女性初のノーベル賞受賞者であり、1903年の物理学賞(放射能の研究 / 夫ピエールとの共同受賞)、1911年の化学賞(ラジウムおよびポロニウムの発見とラジウムの性質およびその化合物の研究)と、2度も受賞している。2025年現在、他にノーベル賞を2度受賞した者は、ライナス・カール・ポーリング(Linus Carl Pauling / 1954年化学賞,1962年平和賞)、ジョン・バーディーン(John Bardeen / 1956年,1972年物理学賞)、フレデリック・サンガー(Frederick Sanger / 1958年,1980年化学賞)、カール・バリー・シャープレス(Karl Barry Sharpless / 2001年,2022年化学賞)の4名だが、異なる科学分野で受賞を重ねたのは彼女だけである。ちなみに、娘夫婦の イレーヌ・ジョリオ=キュリー(Irene Joliot-Curie)とジャン・フレデリック・ジョリオ=キュリー(Jean Frédéric Joliot-Curie)も共同でノーベル化学賞を受賞している(1935年)。
また、放射能(radioactivity)という科学用語は、彼女の造語である。


閑話休題(2回目)。どんな物質にでもあるわけではない圧電効果が、なぜか物質としての骨にもあります。生きた組織としての骨が持つ電気的性質ではなく、取り出して洗って乾燥させた、モノとしての骨の性質です。それを見つけたのは日本人でした。

深田栄一と保田岩夫のお二人による1957年の発見です(敬称/所属略)。つまり、物理的な刺激によって、骨に電気が生じるのです。そして、実は、電気的な刺激が、細胞レベルの骨再構築を活性化させることも分かってきました。つまり、骨を物理的に刺激することで電気が生じ、骨の成長や再構築が早まるというのです。先に触れたビーグル犬の実験も、これで説明できます。骨にかかる力が、身体を支えるために最適な形を作る訳です。

つまり、骨折も、完全に固定しては、治癒が遅れます。とは言え、刺激が強すぎると、固まる前に壊れます。適度な刺激が大事なのです。実際、私もリハビリに使っていますが、患部に超音波を与えることで、回復の早まることが実証されています(回復期間が40%ほど短縮 / 2016年から保険適用)。

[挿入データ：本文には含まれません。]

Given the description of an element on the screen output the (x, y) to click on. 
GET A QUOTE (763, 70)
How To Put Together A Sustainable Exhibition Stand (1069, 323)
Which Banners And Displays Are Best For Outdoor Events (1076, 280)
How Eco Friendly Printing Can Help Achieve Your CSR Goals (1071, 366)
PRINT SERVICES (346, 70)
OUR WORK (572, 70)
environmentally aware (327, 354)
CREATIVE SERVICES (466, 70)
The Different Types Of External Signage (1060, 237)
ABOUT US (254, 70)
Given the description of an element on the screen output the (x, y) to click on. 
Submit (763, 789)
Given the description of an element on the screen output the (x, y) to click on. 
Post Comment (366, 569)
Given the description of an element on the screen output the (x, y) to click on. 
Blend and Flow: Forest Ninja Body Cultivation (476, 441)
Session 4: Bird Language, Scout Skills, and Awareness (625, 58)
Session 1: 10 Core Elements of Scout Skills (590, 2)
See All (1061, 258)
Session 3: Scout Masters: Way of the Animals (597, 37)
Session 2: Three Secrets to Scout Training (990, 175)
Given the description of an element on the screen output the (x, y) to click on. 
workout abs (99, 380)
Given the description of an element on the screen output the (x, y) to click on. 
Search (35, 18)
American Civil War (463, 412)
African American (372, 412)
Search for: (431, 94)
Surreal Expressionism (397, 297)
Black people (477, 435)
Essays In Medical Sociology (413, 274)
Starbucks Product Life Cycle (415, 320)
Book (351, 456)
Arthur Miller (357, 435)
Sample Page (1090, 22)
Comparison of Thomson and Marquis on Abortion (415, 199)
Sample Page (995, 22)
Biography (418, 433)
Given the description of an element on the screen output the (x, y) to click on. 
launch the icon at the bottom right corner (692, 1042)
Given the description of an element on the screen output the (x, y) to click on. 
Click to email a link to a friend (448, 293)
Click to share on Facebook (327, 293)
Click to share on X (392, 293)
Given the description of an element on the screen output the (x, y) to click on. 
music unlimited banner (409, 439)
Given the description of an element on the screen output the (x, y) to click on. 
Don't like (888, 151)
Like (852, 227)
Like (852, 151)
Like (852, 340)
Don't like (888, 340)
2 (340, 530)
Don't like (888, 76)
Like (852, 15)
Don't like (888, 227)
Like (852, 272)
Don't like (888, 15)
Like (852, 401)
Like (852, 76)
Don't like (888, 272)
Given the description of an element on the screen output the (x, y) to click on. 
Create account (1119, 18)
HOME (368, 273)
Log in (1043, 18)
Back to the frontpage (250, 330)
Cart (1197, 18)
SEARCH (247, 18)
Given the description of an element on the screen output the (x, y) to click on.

 参考) 「日本人が発見した骨の圧電効果」  https://www.jstage.jst.go.jp/article/butsuri/61/1/61_KJ00003978117/_pdf/-char/ja
「骨折の治療期間を3~4割早める「超音波骨折治療法」」
https://www.senshiniryo.net/column_a/09/index.html


骨の物理的特性と治療の最終段階
ここまで解説してきましたが、その後どうなるか、と言いますと、折れた骨が癒合して、周辺組織も充分に回復したところで再手術を行う予定です。いわゆる抜釘(ばってい)手術です。インプラントは、生物学的な安全性を充分に評価された材料で作られていますが、日本では、骨がつながったら再手術をして取り除く場合が多いです。とはいえ、私の場合でも、数ヶ月は先の話にはなりますね。

しばらくは足が不自由ですが、松葉杖(crutch / 私は1本使いなので単数形)にも慣れてきましたし、リハビリもサボらず頑張りますよ。できる限り、早期回復に努めます。

さて、次回から、7年目に突入です。
今後とも、本コラムに変わらぬご愛顧を賜れましたら幸いです。